Start SUPPLIED PASSAGE

Lowell Perry Jr., Chief Diversity Officer, Vice President Corporate & Community Engagement |
February 1, 2023
As you know, February is Black History Month. Black history is American history. The contributions of African Americans to the story of this country are immeasurable. This includes literally building Washington D.C., as well as our national economy, as forced and enslaved labor. Many citizens are not aware of much of these contributions because these parts of American history have regrettably, not been taught in our schools. It is also unfortunate that this omission was not an accident. If you are indeed a student of history, make a concerted effort to learn more about the important role of Black people in the American story.
One good place to start if you want to raise your history IQ is the work of a true American hero, Dr. Martin Luther King, Jr. However, please do not rush to join the chorus of hypocrites who love to quote Dr. King around his birthday, and this month, using out of context selective snippets from the iconic I Have a Dream speech. I use the word hypocrite given many will utter words from the speech, but then turn around and support public policy that is the antithesis of the message and the man. That speech was a call for freedom and equality, a quest that is still a work in progress.

End SUPPLIED PASSAGE
Start SOURCE EXCERPT

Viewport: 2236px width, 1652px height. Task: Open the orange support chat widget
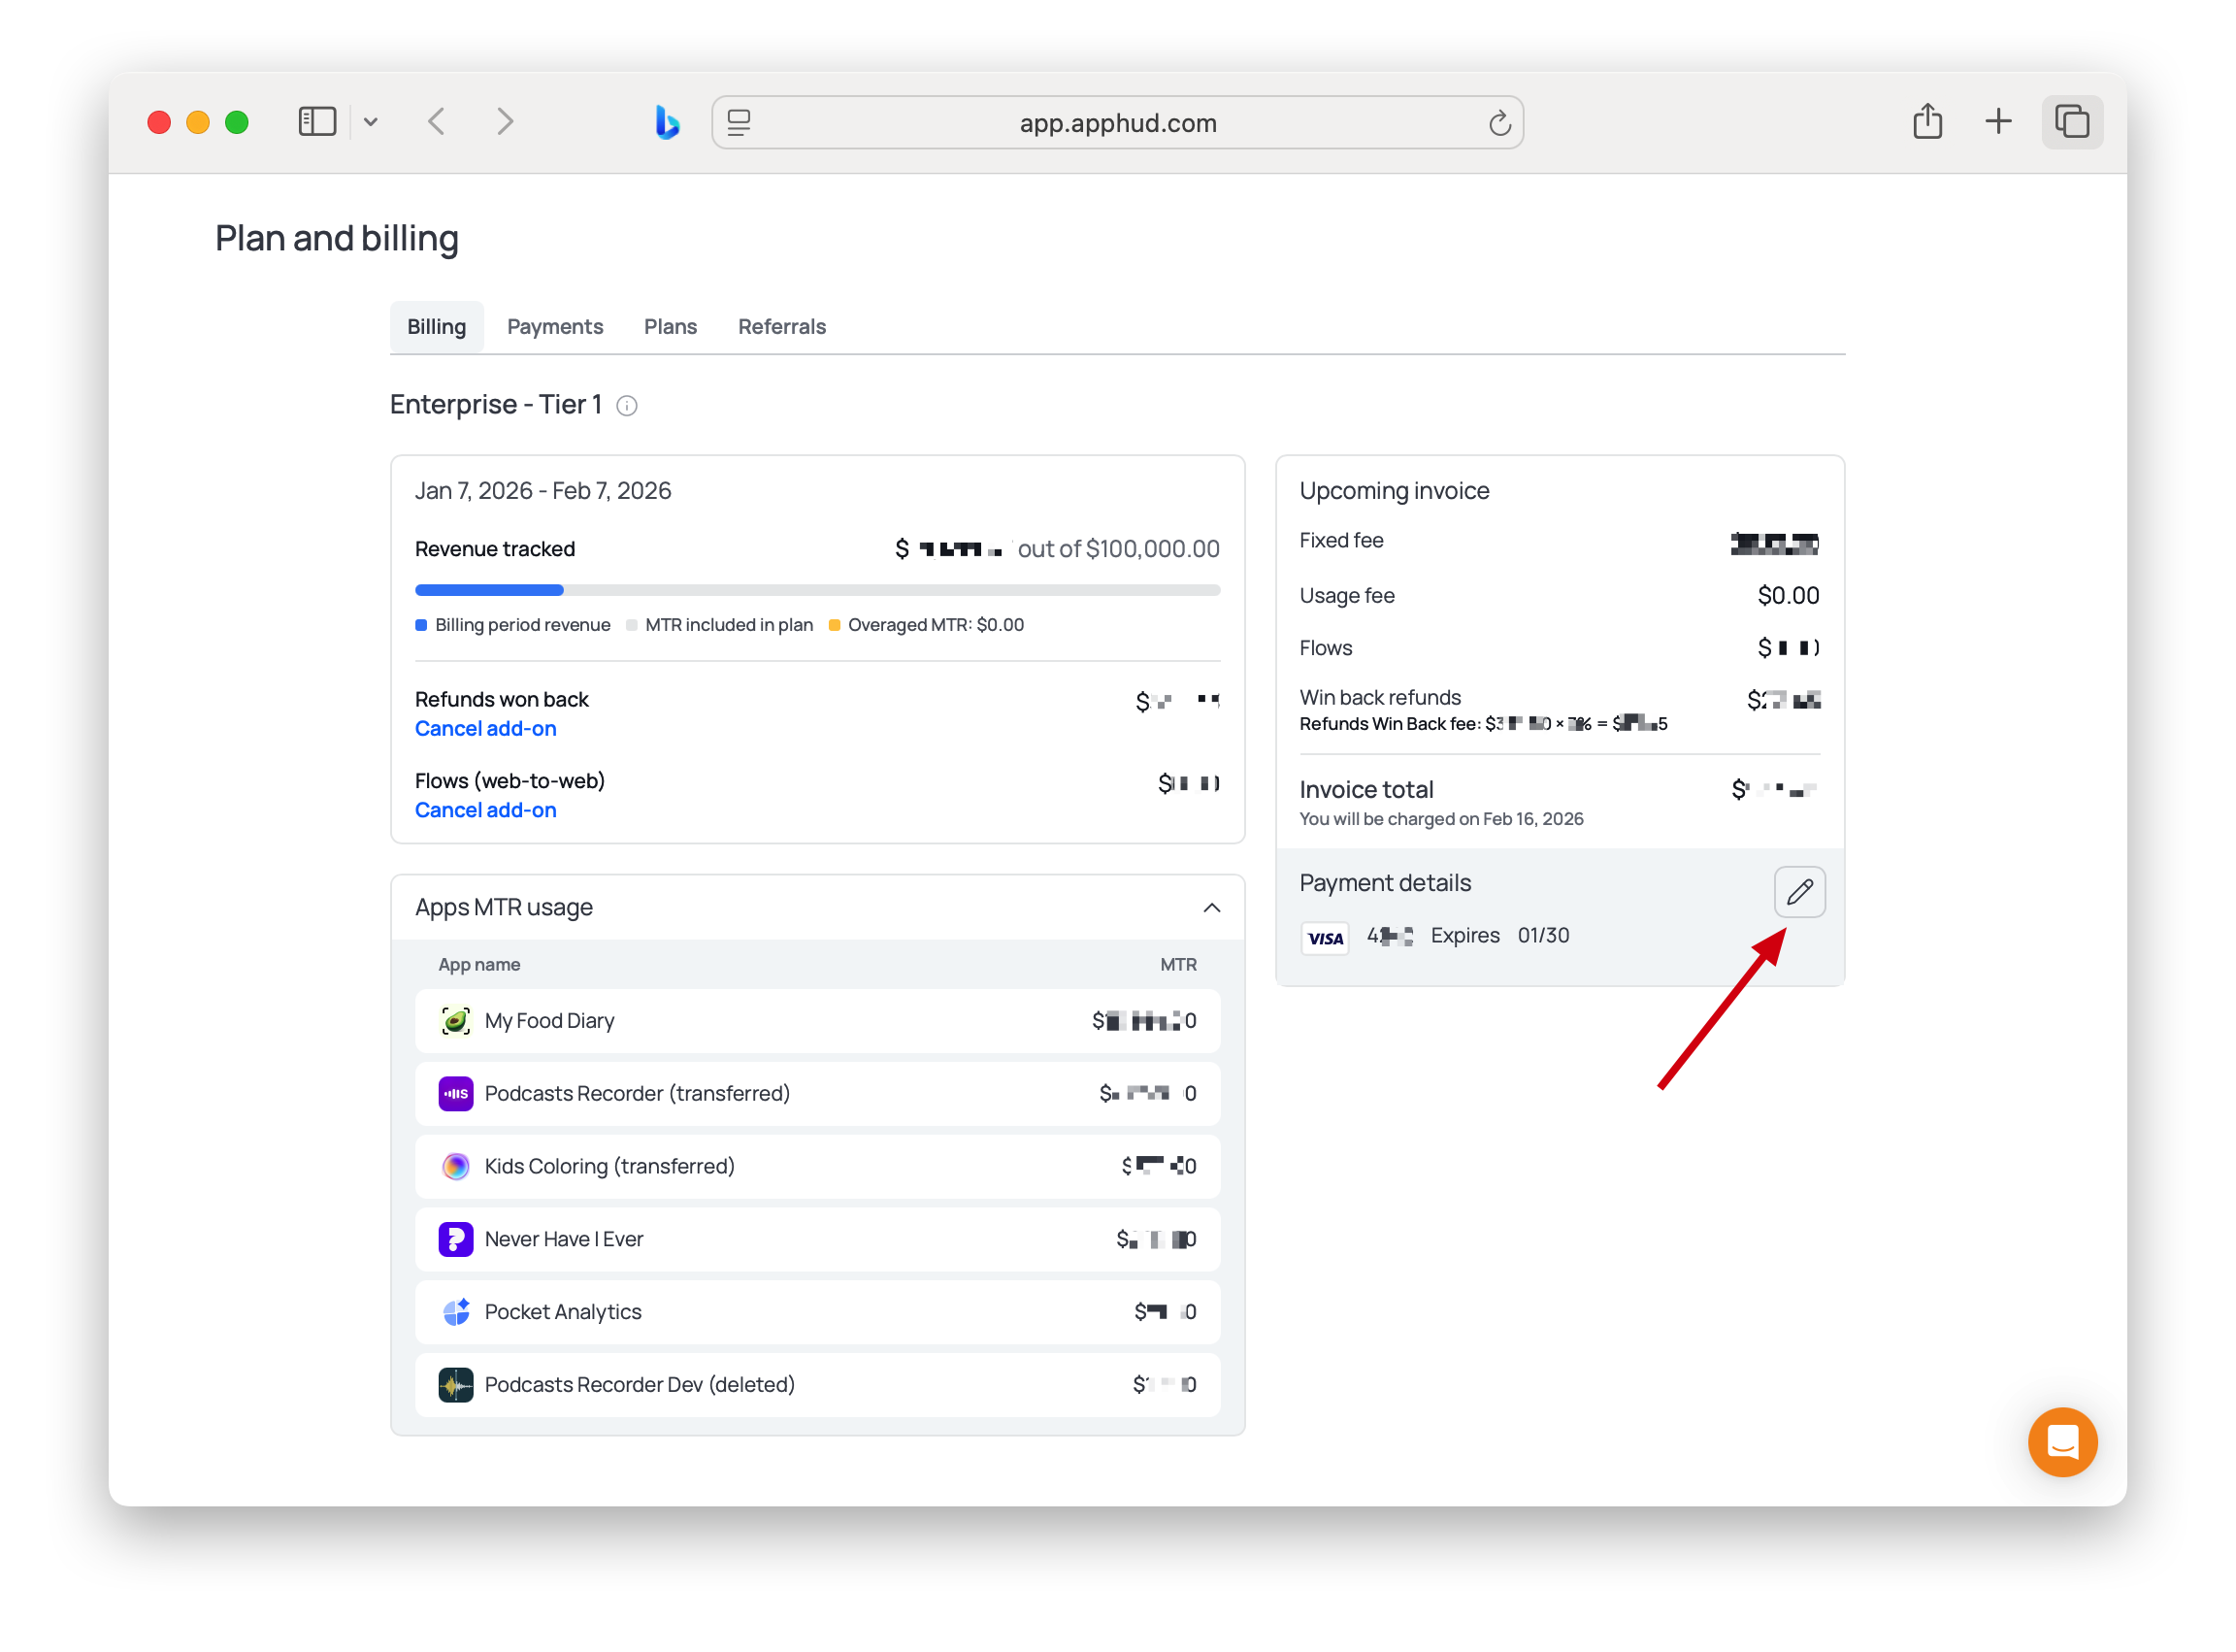pos(2061,1441)
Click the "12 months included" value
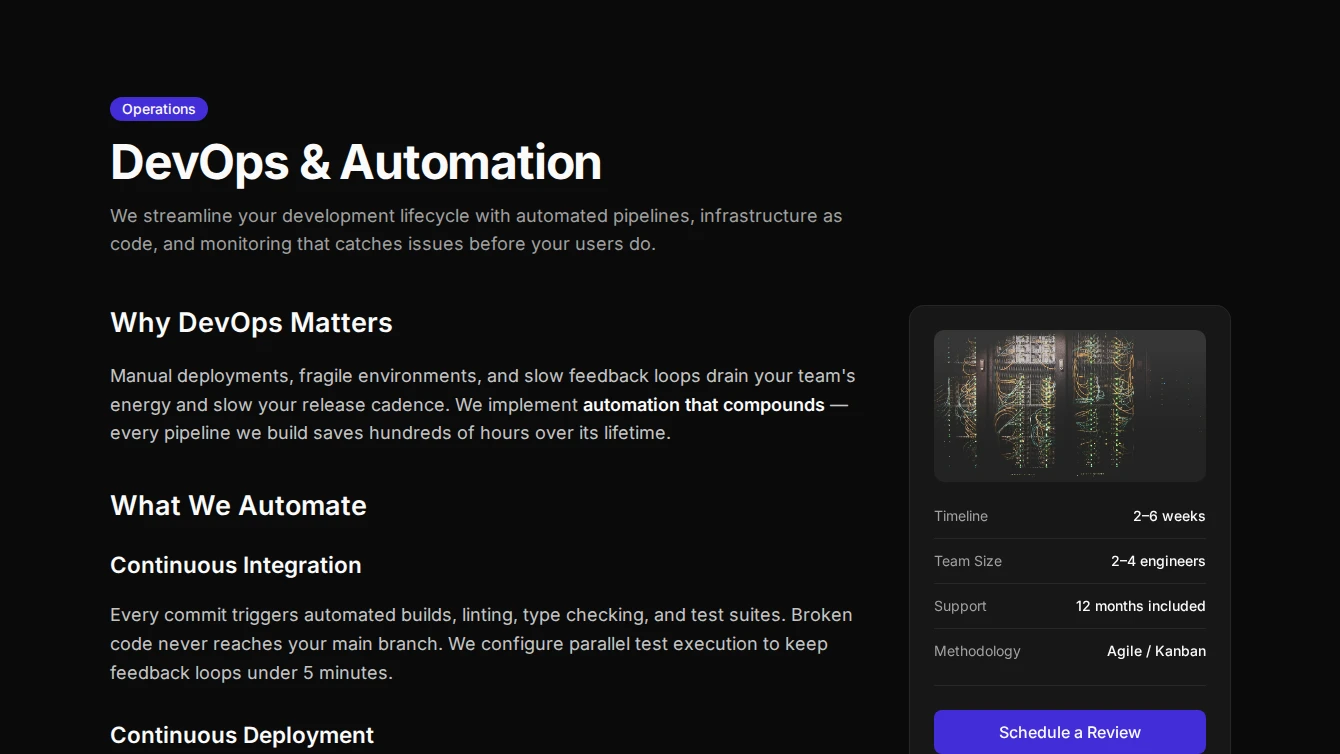 (1140, 606)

End SOURCE EXCERPT

Transcribe the part of the Black History Month message above that starts with "Lowell Perry Jr., Chief" and goes on through "the American story.".

◆ RESULT OF THIS TASK
Lowell Perry Jr., Chief Diversity Officer, Vice President Corporate & Community Engagement |
February 1, 2023
As you know, February is Black History Month. Black history is American history. The contributions of African Americans to the story of this country are immeasurable. This includes literally building Washington D.C., as well as our national economy, as forced and enslaved labor. Many citizens are not aware of much of these contributions because these parts of American history have regrettably, not been taught in our schools. It is also unfortunate that this omission was not an accident. If you are indeed a student of history, make a concerted effort to learn more about the important role of Black people in the American story.